Enhancing Continual Learning for Software Vulnerability Prediction: Addressing Catastrophic Forgetting via Hybrid-Confidence-Aware Selective Replay for Temporal LLM Fine-Tuning
This addresses the practical challenge of deploying LLM-based vulnerability detectors on evolving code bases with temporal distribution shift, though it is an incremental improvement over existing replay methods.
The paper tackles the problem of catastrophic forgetting in continual learning for software vulnerability prediction by proposing Hybrid-CASR, a confidence-aware replay method that achieves a Macro-F1 of 0.667, improving over the baseline by 0.016 with statistically significant gains and reducing training time by about 17%.
Recent work applies Large Language Models (LLMs) to source-code vulnerability detection, but most evaluations still rely on random train-test splits that ignore time and overestimate real-world performance.

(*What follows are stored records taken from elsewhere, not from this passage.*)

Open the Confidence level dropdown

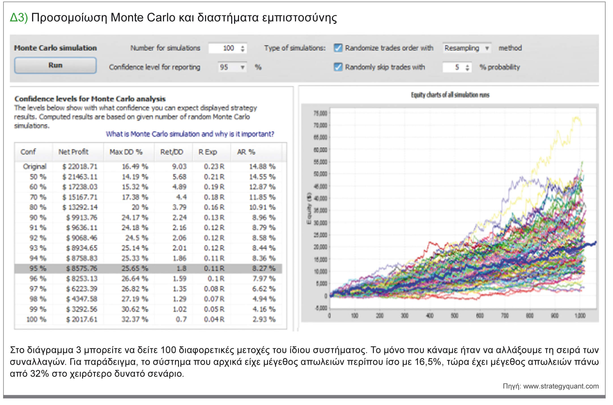(232, 67)
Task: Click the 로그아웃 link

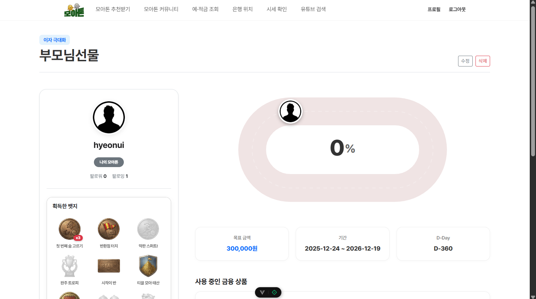Action: pos(457,10)
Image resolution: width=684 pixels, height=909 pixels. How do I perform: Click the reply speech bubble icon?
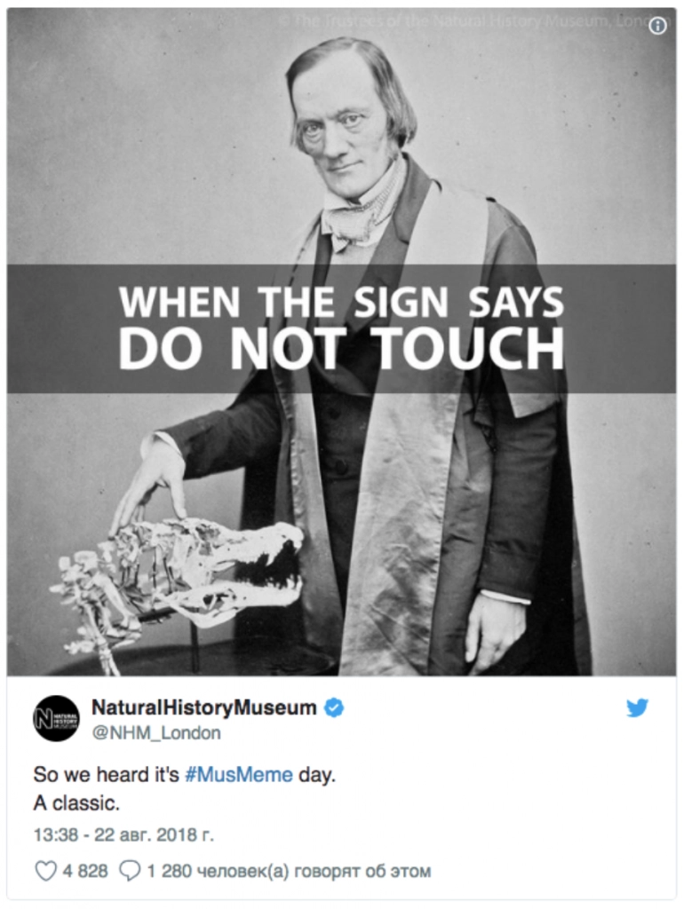pos(130,871)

In practice, detectors are deployed on evolving code bases and must recognise future vulnerabilities under temporal distribution shift. This paper investigates continual fine-tuning of a decoder-style language model (microsoft/phi-2 with LoRA) on a CVE-linked dataset spanning 2018-2024, organised into bi-monthly windows. We evaluate eight continual learning strategies, including window-only and cumulative training, replay-based baselines and regularisation-based variants. We propose Hybrid Class-Aware Selective Replay (Hybrid-CASR), a confidence-aware replay method for binary vulnerability classification that prioritises uncertain samples while maintaining a balanced ratio of VULNERABLE and FIXED functions in the replay buffer. On bi-monthly forward evaluation Hybrid-CASR achieves a Macro-F1 of 0.667, improving on the window-only baseline (0.651) by 0.016 with statistically significant gains ($p = 0.026$) and stronger backward retention (IBR@1 of 0.741). Hybrid-CASR also reduces training time per window by about 17 percent compared to the baseline, whereas cumulative training delivers only a minor F1 increase (0.661) at a 15.9-fold computational cost. Overall, the results show that selective replay with class balancing offers a practical accuracy-efficiency trade-off for LLM-based temporal vulnerability detection under continuous temporal drift.